We study the existence and uniqueness of renormalized solutions for initial boundary value problems of the type

$$\begin{aligned} \left( {\mathcal {P}}_{b}^{1}\right) \quad \left\{ \begin{aligned} u_{t}-\text {div}(a(t,x,\nabla u))=H(u)\mu \text { in }Q:=(0,T)\times \Omega ,\\ u(0,x)=u_{0}(x)\text { in }\Omega ,\ u(t,x)=0\text { on }(0,T)\times \partial \Omega , \end{aligned}\right. \end{aligned}$$

where \(u_{0}\in L^{1}(\Omega )\), \(\mu \in {\mathcal {M}}_{b}(Q)\) is a general Radon measure on Q and \(H\in C_{b}^{0}({\mathbb {R}})\) is a continuous positive bounded function on \({\mathbb {R}}\).

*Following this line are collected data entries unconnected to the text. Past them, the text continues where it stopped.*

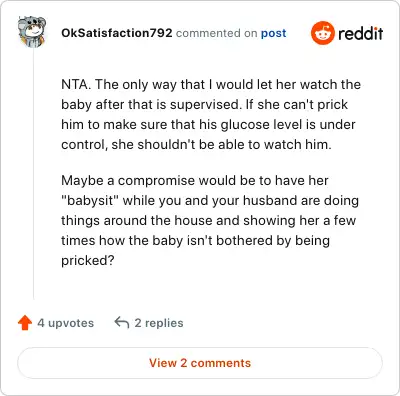400x396 pixels.
Task: Select the paragraph beginning with "NTA. The only way"
Action: pyautogui.click(x=211, y=114)
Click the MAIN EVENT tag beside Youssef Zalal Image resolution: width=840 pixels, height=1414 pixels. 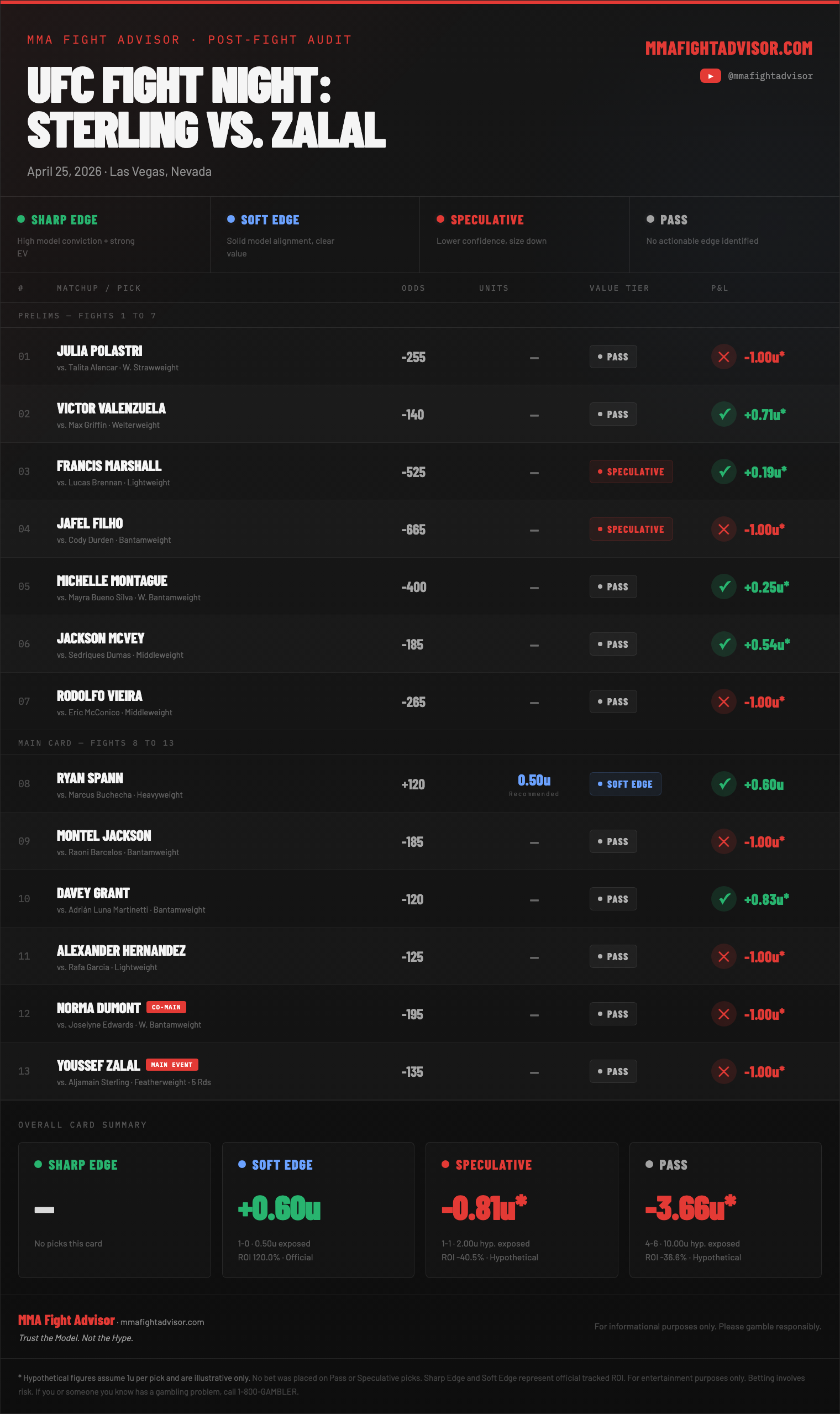[x=172, y=1065]
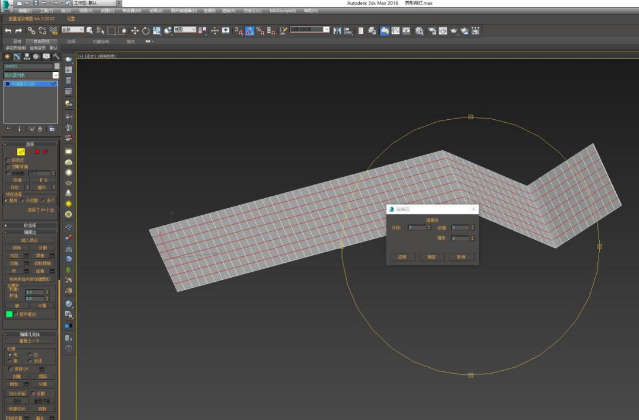Select the Move tool in the main toolbar

point(136,30)
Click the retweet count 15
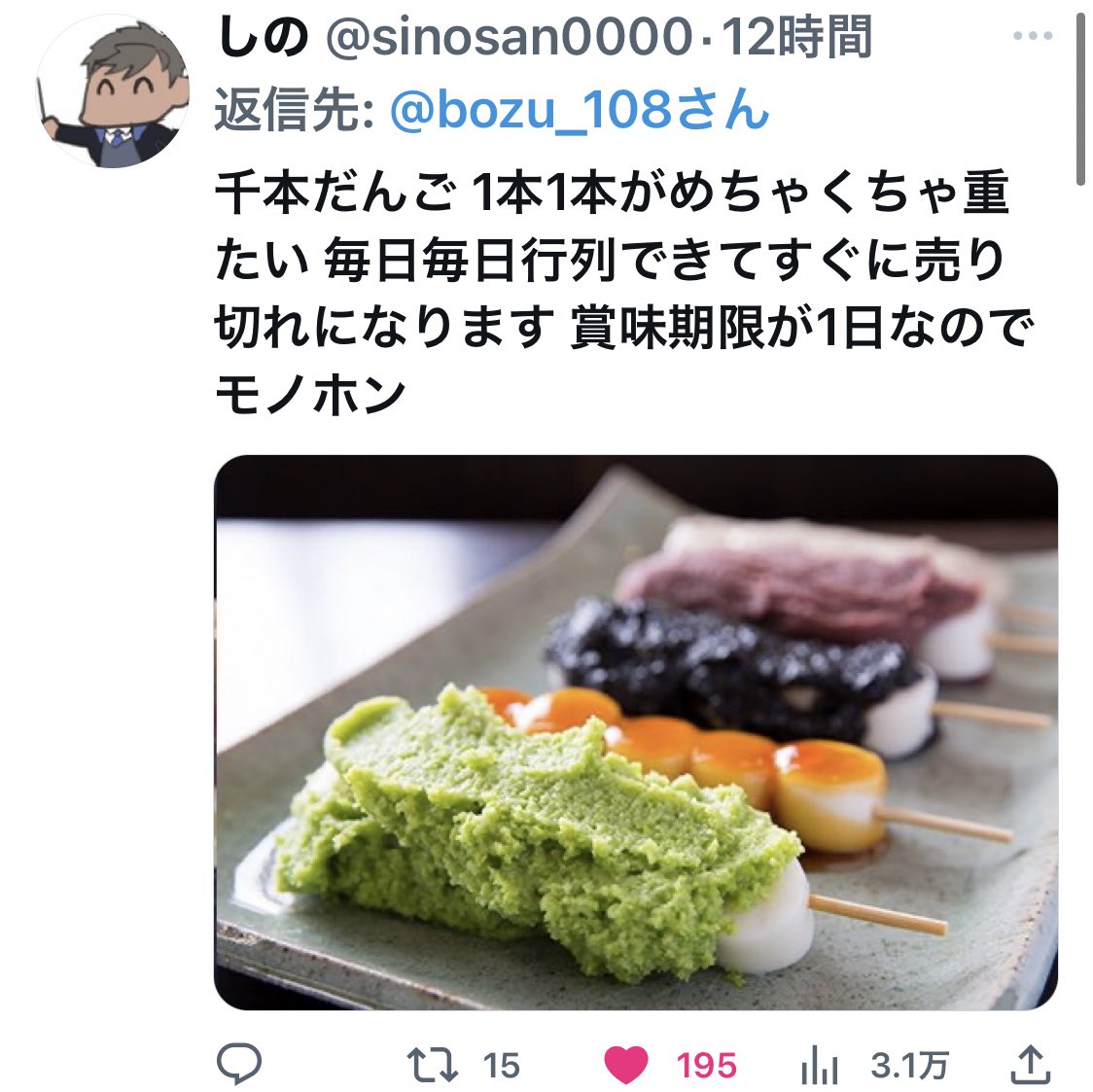 [x=501, y=1066]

The difficulties in the study of such problems concern the possibly very singular right-hand side that forces the choice of a suitable formulation that ensures both existence and uniqueness of solution. Using similar techniques, we will prove existence/nonexistence results of the auxiliary problem

$$\begin{aligned} \left( {\mathcal {P}}_{b}^{2}\right) \quad \left\{ \begin{aligned}&u_{t}-\text {div}(a(t,x,\nabla u))+g(x,u)|\nabla u|^{2}=\mu \text { in }Q:=(0,T)\times \Omega ,\\&u(0,x)=u_{0}(x)\text { in }\Omega ,\ u(t,x)=0\text { on }(0,T)\times \partial \Omega , \end{aligned}\right. \end{aligned}$$

under the assumption that g satisfies a sign condition and the nonlinear term depends on both x, u and its gradient. Thus, our results improve and complete the previous known existence results for problems \(\left( {\mathcal {P}}_{b}^{1,2}\right) \).